Here is a closeup of the rear door and springs. They look pretty good. The springs look like they are installed right, they don't look damaged or corroded at all. Very weird. It's like the original owner left the bag on for 6 years straight and the springs just "unsprung".


Also it's not clear to me by looking, how would you take that door off to replace the springs or at least try messing around with them?


#7

ILENGINE

ILENGINE



#8

l008com

l008com

With all that rust, thats not going to be fun. It looks like theres only an opening for it on one side. So is the idea, that you grab it with some needle nose in the middle and slowly inch it out bit by bit?

Also regarding the rear flap, the "trailflap" (#4 in that diagram), do you have to take the whole machine apart to get that in and out? Or do you just flex the whole flap and squeeze it between the bigger brackets that hold it?


#9

ILENGINE

ILENGINE

If there is only one opening you will have to inch it out if possible. And you flex the flap to get it out and back in.


#10

l008com

l008com

I poked around with this today, using vice grips. But the rod is pretty rusty. I was able to get it to rotate but I was not able to slide it at all. Any tips for how I might get it to move? My only idea is using a bigger set of vice grips (i was using a mini pair), clamp as hard as I can, and try tapping the vice grips with a hammer. Not the best way to do it but I don't see any other way.

Actually heres another way, I could try drilling a hole in the plastic on the no-hole side, so that I could then put something in there and push directly against the rod. This doesn't sound like a great option though.


#11

l008com

l008com

The larger vice grips and the hammer worked. Very very slowly but i was able to get the rod to start moving.


#12

l008com

l008com

Ok update time. I removed the rod holding the back door in, and I removed the back door, then I removed the springs.
Turns out, the springs are both in perfect condition!

The problem seems to be that the door has a little hole in its plastic that the springs slide in to. And that hole has significantly elongated, to the point where the springs aren't really pushing the flap down until its opened quite a bit. I'll try to includes some pictures below.

Those doors are quite pricey, $50+ for a new one. So I don't think I'll replace it. If theres a way I can fix those holes so the springs sit properly and put more pressure on it, thats great. Otherwise I might just leave it as-is. Any thoughts on how I might be able to fix this? I can't think of anything that wouldn't be very temporary. Like smearing some JB Weld into half of the holes, or trying to cut a washer with the right, smaller hole, and then using something to 'glue' that to the flap itself. Maybe some 3M 5200 would work if I really cleaned the plastic first and also scored the washer glue surface a lot. But this will be a real pain in the ass, I don't want to do this.

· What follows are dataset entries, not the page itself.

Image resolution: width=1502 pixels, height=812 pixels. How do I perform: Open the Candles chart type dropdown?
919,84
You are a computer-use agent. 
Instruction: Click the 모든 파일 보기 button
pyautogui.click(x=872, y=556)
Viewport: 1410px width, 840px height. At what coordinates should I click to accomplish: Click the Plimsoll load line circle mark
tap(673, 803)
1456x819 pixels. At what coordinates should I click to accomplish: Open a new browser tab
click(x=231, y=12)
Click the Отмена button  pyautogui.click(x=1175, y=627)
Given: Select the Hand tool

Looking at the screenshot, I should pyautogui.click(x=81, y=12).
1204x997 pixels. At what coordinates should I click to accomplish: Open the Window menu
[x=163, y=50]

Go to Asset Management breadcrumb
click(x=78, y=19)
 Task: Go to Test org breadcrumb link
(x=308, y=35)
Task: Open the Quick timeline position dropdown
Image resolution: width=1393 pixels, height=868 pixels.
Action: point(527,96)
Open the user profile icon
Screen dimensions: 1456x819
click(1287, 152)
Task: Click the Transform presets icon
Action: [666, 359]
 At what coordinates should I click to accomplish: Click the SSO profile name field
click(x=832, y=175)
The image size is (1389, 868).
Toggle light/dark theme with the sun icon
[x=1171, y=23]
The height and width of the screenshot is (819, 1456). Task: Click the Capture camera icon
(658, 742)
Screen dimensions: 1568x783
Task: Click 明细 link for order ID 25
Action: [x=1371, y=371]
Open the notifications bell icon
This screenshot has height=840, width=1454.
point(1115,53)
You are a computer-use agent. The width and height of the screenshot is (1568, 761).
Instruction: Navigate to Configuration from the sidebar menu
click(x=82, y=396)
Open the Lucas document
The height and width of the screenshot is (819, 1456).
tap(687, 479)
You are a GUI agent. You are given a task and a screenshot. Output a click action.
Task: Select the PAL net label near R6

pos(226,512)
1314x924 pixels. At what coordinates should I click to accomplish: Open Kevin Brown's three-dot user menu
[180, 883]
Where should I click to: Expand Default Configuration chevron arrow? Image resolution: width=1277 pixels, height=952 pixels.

I just had a thought. Even though it's the flap side of the spring that's having the problems, I could still potentially fix it on the other side. if I could do either of these things reliably, that could fix the problem: Put some kind of spacer between the spring and the mower body that would push that end of the spring out, thereby pre-tensioning it. OR snipping the end of that spring off entirely, and re-bending a new "L" into the end of the spring, that would be further along the coil. I'm not sure how easily either of those ideas will be, I'll have to take a first hand look tomorrow with those in mind.

1.jpg 2.jpg 3.jpg 4.jpg 5.jpg


#13

l008com

l008com

Ok I modified the two springs tonight and the flap seems to be much tighter. The hook end that hooks on to the body of the mower, I basically cut the 90° off and then bent a new 90° angle into the new end of the spring. Basically pre-tensioning the spring so it pushes harder. It was kind of a pain to do because its a spring so you're very limited on how you can hold it, to bend part of it.